Railway station in Manitoba, Canada

The Rivers railway station is on the Canadian National Railway mainline in Rivers, Manitoba, in the centre of town. The station is served by Via Rail's The Canadian. The station operates as a flag stop with 48-hour advance notice.

The station was originally built in 1917 for the Grand Trunk Pacific Railway. The station building is a 1½ story structure made of concrete to halfway up the first story, brick to the roof line. The station building was closed in the 1990s, however trains continued to serve the community as a flag stop. The station was designated a national historic site in 1992. A local community group is working on restoring the building.

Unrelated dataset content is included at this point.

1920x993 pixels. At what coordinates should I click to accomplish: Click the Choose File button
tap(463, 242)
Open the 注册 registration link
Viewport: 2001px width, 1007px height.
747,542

In 2008, Via Rail (Via) relocated its facilities serving The Canadian from Brandon North station (located 23 km away) to the Rivers railway station.

== Stranding ==
On March 1, 2011, Via passengers traveling east were stranded for 15 hours due to a Canadian National freight train becoming disabled near Rivers. The line was reopened, but this delay suspended Via's service between Winnipeg and Toronto in both directions. Consequently, Via had to make arrangements to accommodate about 70 affected passengers, including providing alternate transportation for them. Regular service was expected to resume the following Thursday for the Winnipeg to Toronto route, and on the next Saturday for the opposite direction.